David, a lawyer (age 65), is married and files a joint return. His spouse, Susan, is also 65 years of age. During the current year he engages in the following activities and transactions:
a. eing an avid fisherman, David develops an expertise in tying flies. At times during the year, he is asked to conduct fly-tying demonstrations, for which he is paid a small fee. He also periodically sells flies that he makes. Income generated from these activities during the year is $2,500. The expenses for the year associated with David's fly-tying activity include $125 personal property taxes on a small trailer that he uses exclusively for this purpose, $2,900 in supplies, $270 in repairs on the trailer, and $200 in gasoline for traveling to demonstrations. (Do not consider David's fly tying activities as a hobby).
b. David sells a small building lot to his brother for $40,000. David purchased the lot four years ago for $47,000, hoping to make a profit.
c.
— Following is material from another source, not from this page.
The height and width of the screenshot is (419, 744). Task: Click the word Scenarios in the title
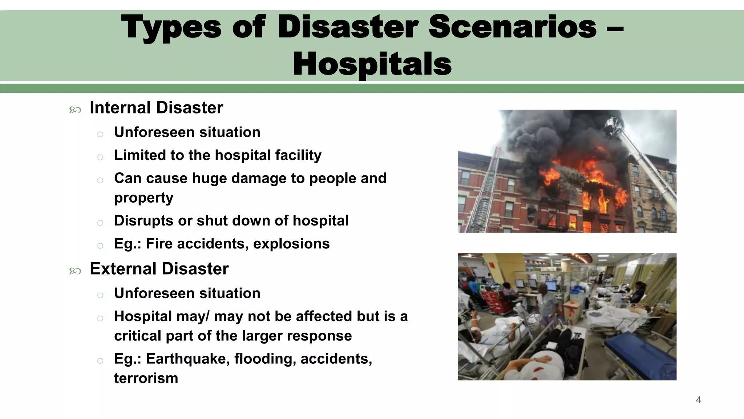point(513,27)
Susan enters into the following stock transactions: (None of the stock qualifies as small business stock).
DATE TRANSACTION
March 22 Purchases 100 shares of Silver Corporation common stock for $2,800.
April 5 Sells 200 shares of Gold Corporation common stock for $8,000. The stock was originally purchased two years ago for $5,000
April 15 Sells 200 shares of Silver Corporation common stock for $5,400. The stock was originally purchased three years ago for $9,400.
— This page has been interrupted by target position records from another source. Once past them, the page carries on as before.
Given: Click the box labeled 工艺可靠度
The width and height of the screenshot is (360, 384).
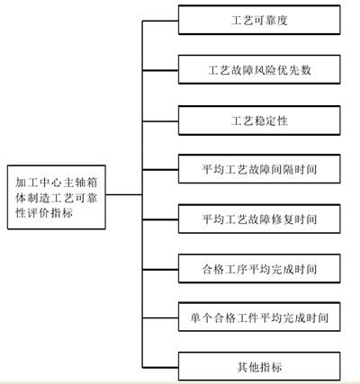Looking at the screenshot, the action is (259, 20).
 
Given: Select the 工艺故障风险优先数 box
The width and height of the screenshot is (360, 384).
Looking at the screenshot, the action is (259, 69).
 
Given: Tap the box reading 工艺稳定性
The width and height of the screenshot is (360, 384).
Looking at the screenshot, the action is (259, 121).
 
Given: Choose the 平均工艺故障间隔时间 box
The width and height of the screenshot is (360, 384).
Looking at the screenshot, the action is (259, 169).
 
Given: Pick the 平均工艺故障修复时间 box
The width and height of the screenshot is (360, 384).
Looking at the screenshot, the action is (259, 219).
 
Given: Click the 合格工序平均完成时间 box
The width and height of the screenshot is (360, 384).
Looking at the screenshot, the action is (259, 269).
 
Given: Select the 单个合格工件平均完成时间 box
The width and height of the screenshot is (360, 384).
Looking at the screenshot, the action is (259, 317).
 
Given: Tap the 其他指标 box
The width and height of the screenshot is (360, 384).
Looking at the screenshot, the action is (259, 367).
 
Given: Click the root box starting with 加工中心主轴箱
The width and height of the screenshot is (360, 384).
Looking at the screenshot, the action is (57, 197).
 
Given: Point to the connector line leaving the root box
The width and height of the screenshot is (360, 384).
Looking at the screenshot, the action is (124, 195).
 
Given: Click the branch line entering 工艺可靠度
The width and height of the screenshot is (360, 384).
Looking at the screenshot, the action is (160, 21).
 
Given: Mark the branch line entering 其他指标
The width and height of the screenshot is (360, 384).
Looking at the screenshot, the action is (160, 367).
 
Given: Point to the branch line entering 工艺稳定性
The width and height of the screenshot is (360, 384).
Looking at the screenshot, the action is (160, 121).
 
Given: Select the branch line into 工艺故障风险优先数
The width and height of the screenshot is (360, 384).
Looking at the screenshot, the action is (160, 70).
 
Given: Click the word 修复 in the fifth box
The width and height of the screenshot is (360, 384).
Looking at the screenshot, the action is (283, 219).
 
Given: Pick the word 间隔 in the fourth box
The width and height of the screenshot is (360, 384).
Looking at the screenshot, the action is (283, 169).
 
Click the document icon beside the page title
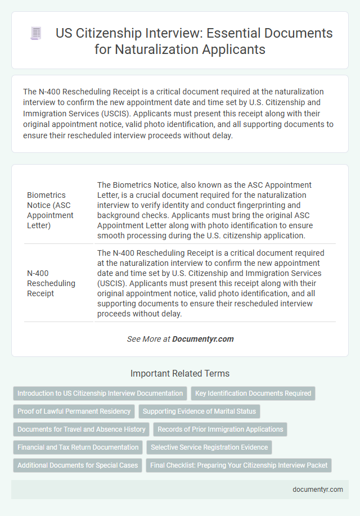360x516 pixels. pos(35,34)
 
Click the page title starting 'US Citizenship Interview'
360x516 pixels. pos(194,42)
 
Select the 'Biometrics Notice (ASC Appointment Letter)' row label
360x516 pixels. pos(50,209)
May 20 Sells 100 shares of United Corporation common stock for $12,000. The stock was originally purchased five years ago for $10,000.
d. David's salary for the year is $370,695. It is decided that the standard deduction will be used.
Answer the following questions regarding David's activities for the year.
1. Compute their taxable income for the year.
2. What is Susan's basis in the Silver stock she continues to own?